Raw data start

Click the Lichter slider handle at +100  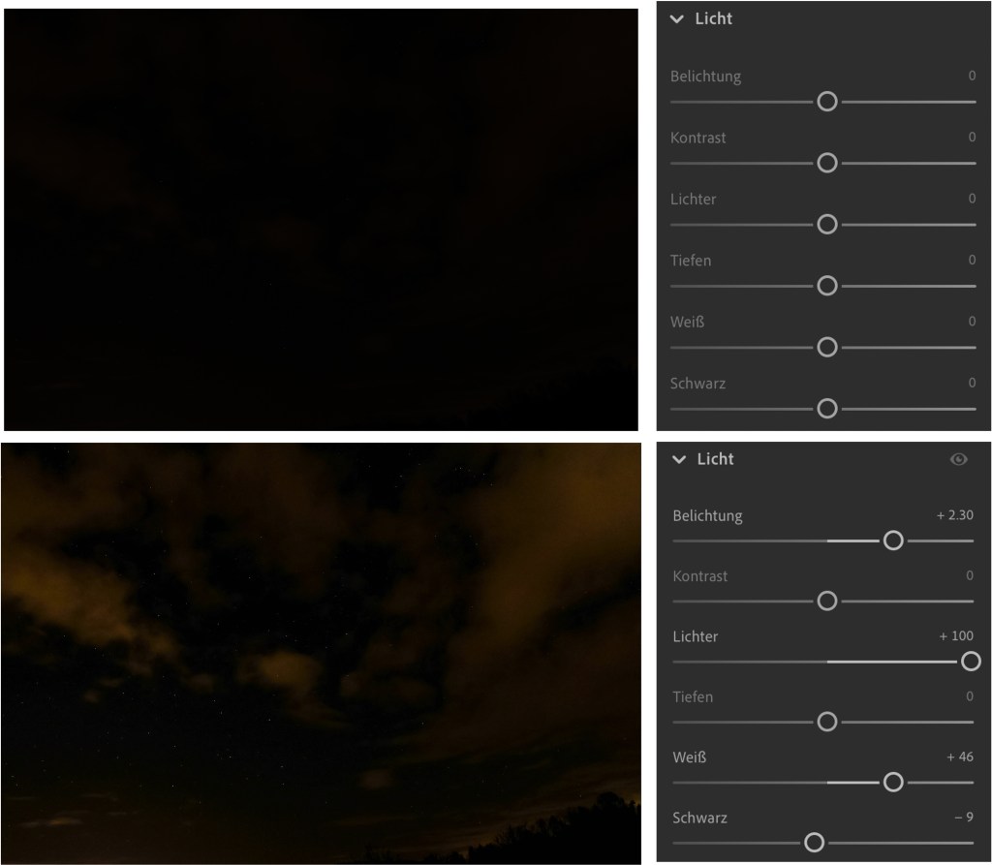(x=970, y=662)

Raw data end
Raw data start

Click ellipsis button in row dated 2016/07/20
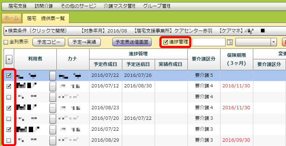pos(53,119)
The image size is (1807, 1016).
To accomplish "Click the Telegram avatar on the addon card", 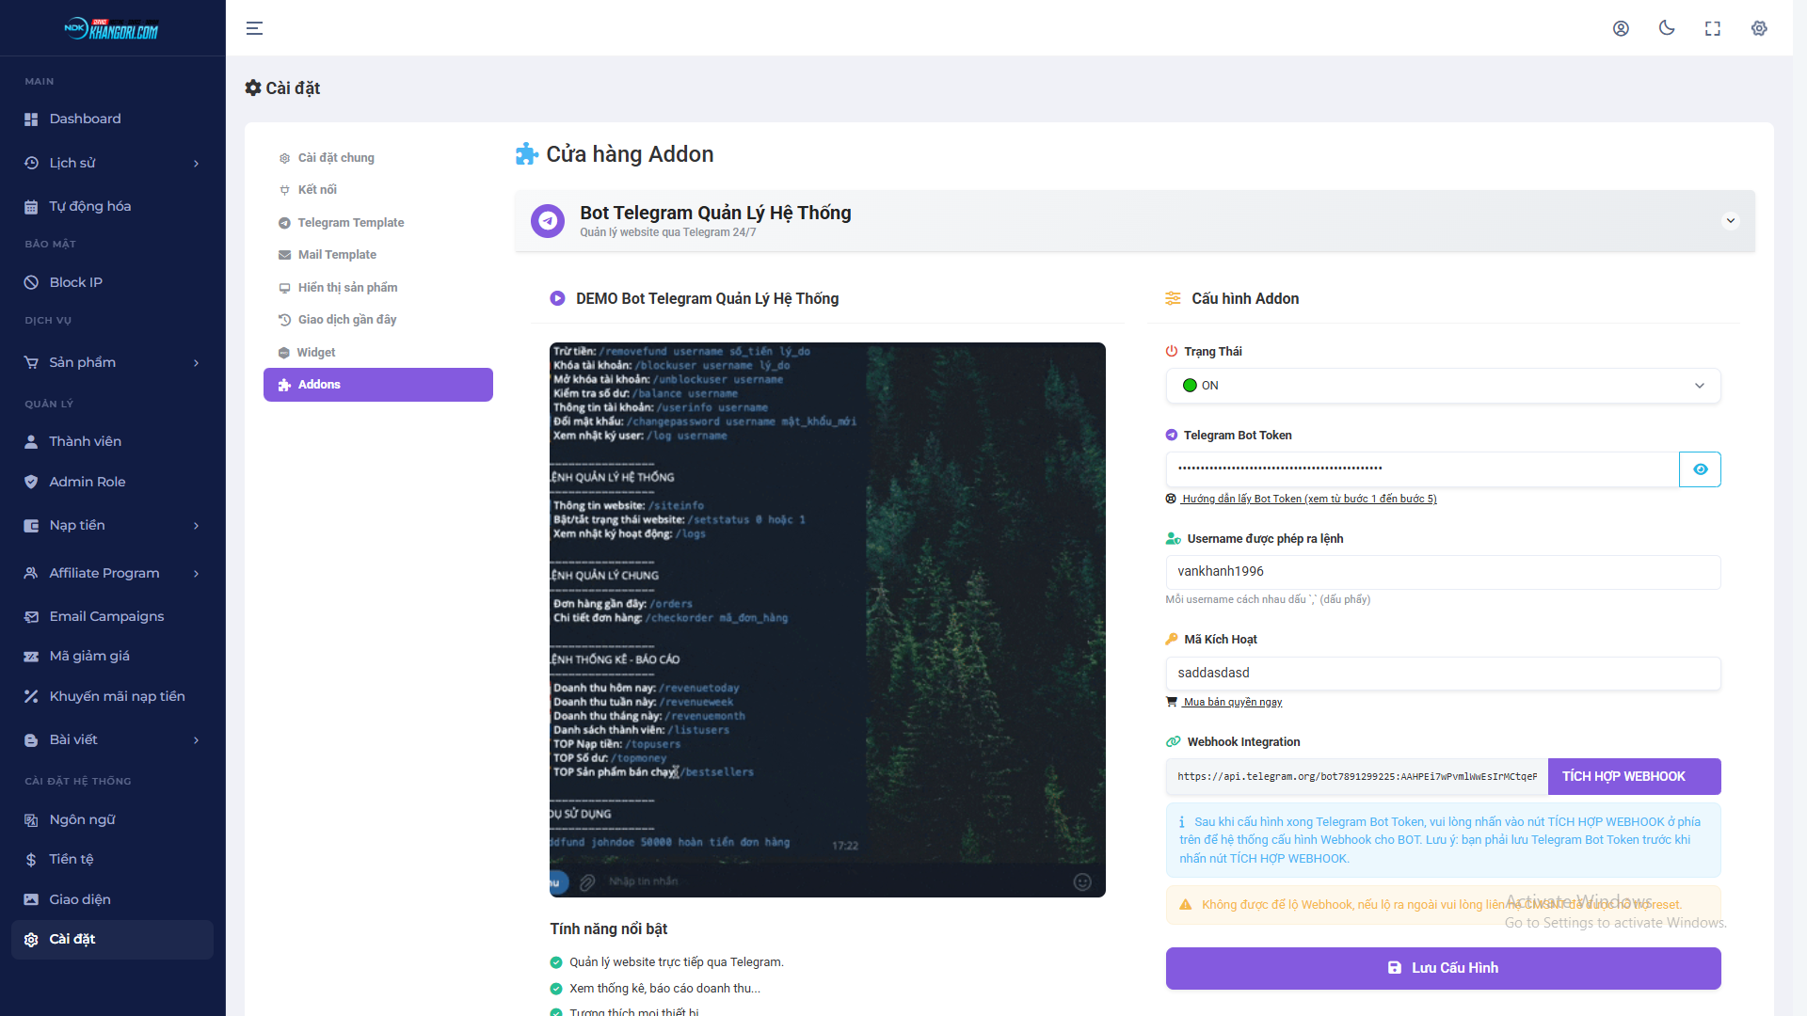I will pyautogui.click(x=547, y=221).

Raw data end
Raw data start

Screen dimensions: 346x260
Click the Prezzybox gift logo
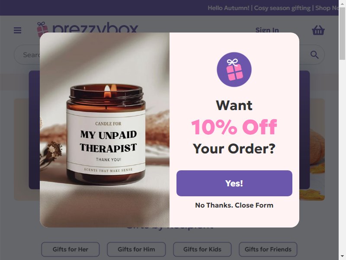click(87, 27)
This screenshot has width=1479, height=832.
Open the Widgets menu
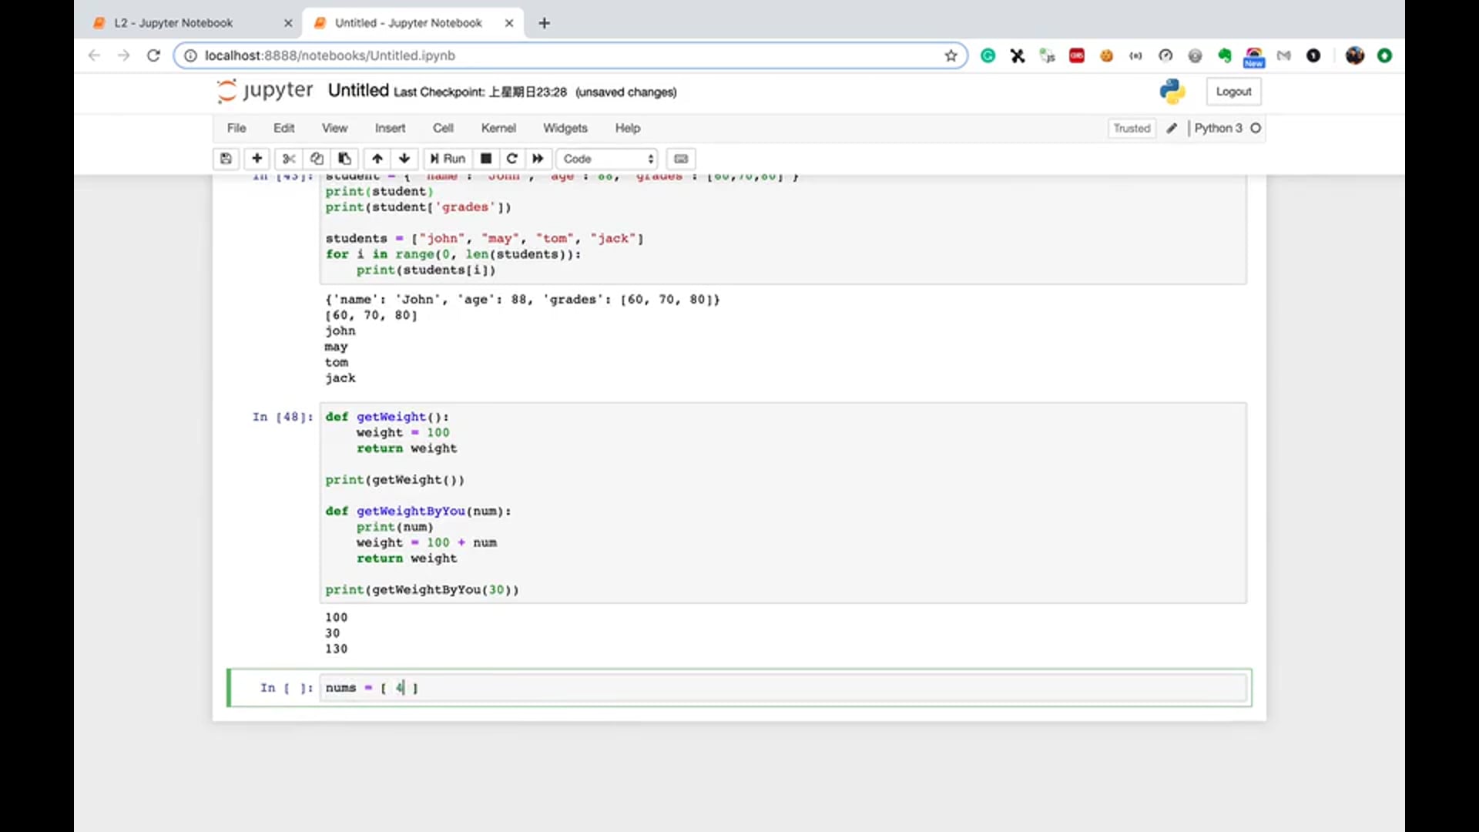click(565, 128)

Raw data end

■ Instructions for the task
Put the stretch of lines from the one containing "Screen dimensions: 346x260" through the one containing "click(565, 128)" into a numbered list, skipping blank lines and leaving out the pictures.

■ Output of the exercise
1. Screen dimensions: 346x260
2. Click the Prezzybox gift logo
3. click(87, 27)
4. This screenshot has width=1479, height=832.
5. Open the Widgets menu
6. click(565, 128)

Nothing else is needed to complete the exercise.